Star Zeta Puppis lies at a distance $460$ pc from Earth. Its apparent visual magnitude $m_V$ is $2.25$, its absolute bolometric magnitude $M_{\mathrm{bol}}$ is $-9.9$, and its angular diameter is $4.3 \times 10^{−4}$ arcseconds.
(You may take for the Sun $M_{\mathrm{bol}} = +4.8$)
a) Calculate the absolute visual magnitude $M_V$ of Zeta Puppis.

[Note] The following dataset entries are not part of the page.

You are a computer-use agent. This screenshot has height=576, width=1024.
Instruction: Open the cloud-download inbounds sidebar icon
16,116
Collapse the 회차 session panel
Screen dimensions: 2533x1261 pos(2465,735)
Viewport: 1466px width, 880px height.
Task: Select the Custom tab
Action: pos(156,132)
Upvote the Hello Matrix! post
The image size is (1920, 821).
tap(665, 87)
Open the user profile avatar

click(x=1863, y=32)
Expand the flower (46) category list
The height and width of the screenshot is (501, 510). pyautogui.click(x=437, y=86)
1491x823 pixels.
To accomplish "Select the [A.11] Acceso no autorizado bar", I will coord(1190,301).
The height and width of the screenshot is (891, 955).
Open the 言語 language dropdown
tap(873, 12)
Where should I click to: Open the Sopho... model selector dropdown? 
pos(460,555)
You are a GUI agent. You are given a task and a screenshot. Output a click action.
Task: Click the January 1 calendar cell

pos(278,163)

b) Calculate the luminosity of Zeta Puppis in solar units $L_{\bigodot}$
For part a) I find that $M_V=m_V-5\log_{10} d +5=2.25-5\log_{10} 460 + 5\approx-6.06$
This is the correct answer.
For part b) I make use of the relations
$$F=\frac{L}{4 \pi^2 d^2}\tag{1}$$
$$m_{\zeta}-m_{\bigodot}=-2.5\log_{10}\left(\frac{F_{\zeta}}{F_{\bigodot}}\right)\tag{2}$$
Where $L$ is the luminosity, $d$ is the distance from the star to earth in parsecs, $F_{\zeta}$, $F_{\bigodot}$ are the fluxes received at Earth from Zeta Puppis and the Sun respectively. I already know that the apparent magnitude of the Sun, $m_{\bigodot}=-26.7$ (as seen from the Earth) from an earlier part of the problem sheet.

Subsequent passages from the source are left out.